Treatment depends on severity, extent, and course dynamics. Since AA is an autoimmune disease, therapies aim to modulate the immune response at the follicle.

Local Therapies (for smaller areas)

  • Local corticosteroid injections (intralesional triamcinolone) — standard for circumscribed lesions, 4–6 week interval
  • Topical corticosteroids (Class III–IV)
  • Topical contact sensitization with diphencyprone (DPCP) for extensive forms
  • Topical calcineurin inhibitors off-label

Systemic Therapies (for extensive involvement)

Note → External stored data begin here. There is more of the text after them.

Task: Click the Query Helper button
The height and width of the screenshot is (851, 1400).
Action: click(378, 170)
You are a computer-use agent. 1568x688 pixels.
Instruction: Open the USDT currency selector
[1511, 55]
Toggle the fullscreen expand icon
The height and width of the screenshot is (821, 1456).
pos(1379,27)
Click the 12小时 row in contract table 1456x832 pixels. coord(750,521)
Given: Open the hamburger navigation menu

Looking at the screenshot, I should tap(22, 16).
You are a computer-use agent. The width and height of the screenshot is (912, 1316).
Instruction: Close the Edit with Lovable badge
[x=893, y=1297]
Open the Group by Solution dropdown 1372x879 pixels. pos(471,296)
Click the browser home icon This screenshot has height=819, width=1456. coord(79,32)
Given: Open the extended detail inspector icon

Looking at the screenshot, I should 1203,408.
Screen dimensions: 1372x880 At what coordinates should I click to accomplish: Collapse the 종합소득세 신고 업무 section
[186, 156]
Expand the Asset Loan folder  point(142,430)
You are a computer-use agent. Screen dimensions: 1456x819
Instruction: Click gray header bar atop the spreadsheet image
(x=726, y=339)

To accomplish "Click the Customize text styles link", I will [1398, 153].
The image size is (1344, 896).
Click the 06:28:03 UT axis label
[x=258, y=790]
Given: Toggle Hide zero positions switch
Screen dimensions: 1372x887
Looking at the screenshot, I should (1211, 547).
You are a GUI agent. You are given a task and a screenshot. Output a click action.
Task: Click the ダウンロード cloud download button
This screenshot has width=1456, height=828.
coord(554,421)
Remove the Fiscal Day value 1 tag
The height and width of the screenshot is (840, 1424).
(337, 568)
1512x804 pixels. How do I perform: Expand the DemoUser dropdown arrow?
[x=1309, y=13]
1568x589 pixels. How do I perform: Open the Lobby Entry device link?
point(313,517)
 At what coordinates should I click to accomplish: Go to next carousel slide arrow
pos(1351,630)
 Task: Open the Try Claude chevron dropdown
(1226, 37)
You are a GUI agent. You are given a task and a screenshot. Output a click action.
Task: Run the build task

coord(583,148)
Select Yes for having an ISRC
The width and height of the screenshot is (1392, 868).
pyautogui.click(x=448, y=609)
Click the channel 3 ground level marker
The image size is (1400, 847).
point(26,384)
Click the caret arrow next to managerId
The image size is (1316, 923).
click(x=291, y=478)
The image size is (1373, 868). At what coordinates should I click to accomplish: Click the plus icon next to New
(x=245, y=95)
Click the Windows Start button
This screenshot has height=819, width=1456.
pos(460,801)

  • Systemic corticosteroids — short-term, only in exceptional cases due to side effects
  • JAK inhibitors (e.g., Baricitinib, Ritlecitinib) — new approved therapy for severe AA, often impressive success even in AT/AU
  • Methotrexate off-label
  • Cyclosporin A off-label, rare

Complementary Measures

  • PRP treatments — studies show efficacy, especially in combination with corticosteroids
  • Mesotherapy with immunomodulatory agents
  • Stress management, psychological support — stress can trigger flares
  • Micronutrient optimization (Vitamin D, zinc, iron)

Why a hair transplant is usually NOT the answer

In active alopecia areata, a transplant is contraindicated. Reasons:

  • The immune system would attack the transplanted follicles just as it does the original ones
  • The area can become active again at any time
  • The transplanted grafts are highly likely to be lost again

Exceptions: stably burned-out form — if an area has been stably bald for several years and shows no new activity, a transplant may be considered in rare cases. However, the indication must be carefully determined by a dermatology practice, ideally in interdisciplinary consultation.

Psychological Burden

Alopecia areata can be a massive burden — especially for young patients, with visible areas, or with total hair loss. The psychological component should be taken seriously and, if necessary, supported. Self-help groups and specialized psychotherapy can help.

When to see a specialist?

  • First bald spot that appears suddenly
  • Multiple areas simultaneously
  • Involvement of eyebrows, eyelashes, beard, or body hair
  • Rapid progression within weeks
  • Family history of autoimmune diseases
  • Psychological burden due to hair loss

Frequently Asked Questions

Is alopecia areata contagious?

No. It is an autoimmune reaction, not an infection — no transmission to other people is possible.

Will my hair grow back?

In circumscribed AA, spontaneously in 30–50% of cases within 12 months. Significantly more often with rapid therapy after initial diagnosis. In AT and AU, the chances of spontaneous recovery are lower — new JAK inhibitor therapies have significantly improved the prognosis here.

What triggers a flare?

Common triggers: severe emotional stress, infections, hormonal changes (pregnancy, menopause), trauma or surgery, sometimes vaccinations or new medications. Genetic predisposition is the basis — triggers are planted on this ground.

Do I need a blood test?

Yes, upon initial diagnosis — especially to rule out accompanying autoimmune diseases such as Hashimoto's thyroiditis. Repeated checks are useful for recurrent AA.

Can I treat AA myself?

No. AA belongs in the hands of a doctor — the diagnosis is not trivial (confusion with tinea, scarring alopecia, trichotillomania), and therapy requires clear indication. Self-experiments with non-evidence-based remedies often delay treatment.

Does stress reduction help?

Stress alone does not cure AA — but it is a common trigger for flares. Stress management, sufficient sleep, and psychological support should be part of a comprehensive treatment concept.